What to do » Reproduce verbatim the section of the rows that begins with the line containing "Screen dimensions: 800x695" and ends with the line containing "pos(157,470)", with both of those lines included. Omit the pictures from your response.

* BEGIN Entries supplied *

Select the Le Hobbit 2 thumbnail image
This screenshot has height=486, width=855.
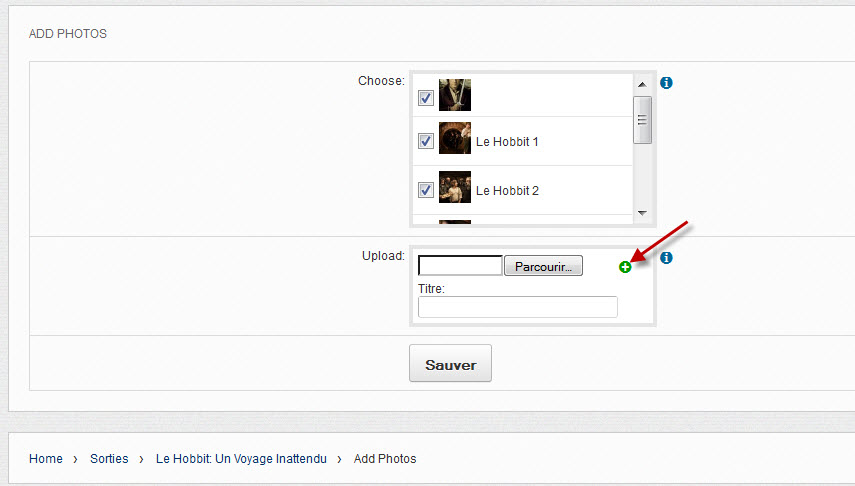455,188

* END Entries supplied *
* BEGIN Entries supplied *

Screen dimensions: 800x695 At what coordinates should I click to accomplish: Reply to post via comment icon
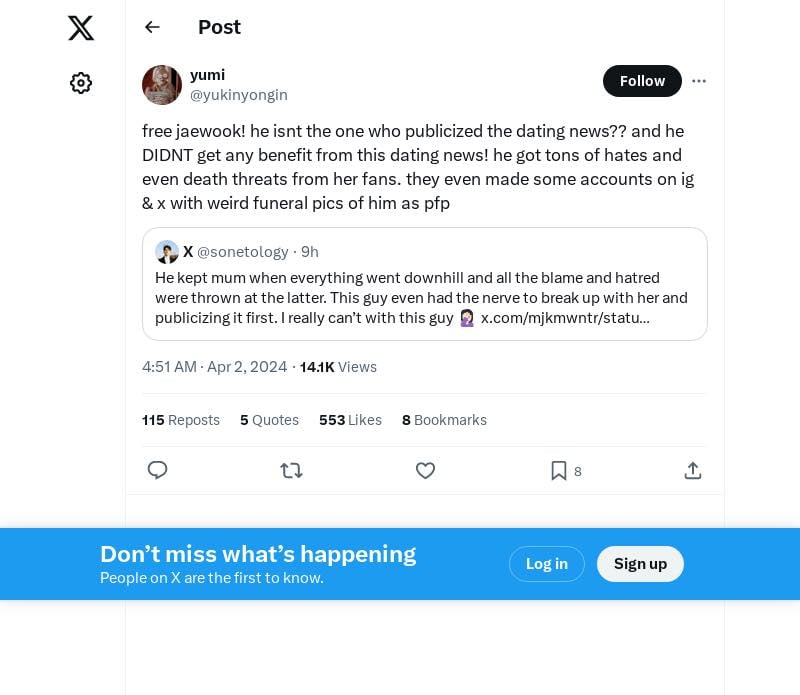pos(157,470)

* END Entries supplied *

In response »
Screen dimensions: 800x695 At what coordinates should I click to accomplish: Reply to post via comment icon
pos(157,470)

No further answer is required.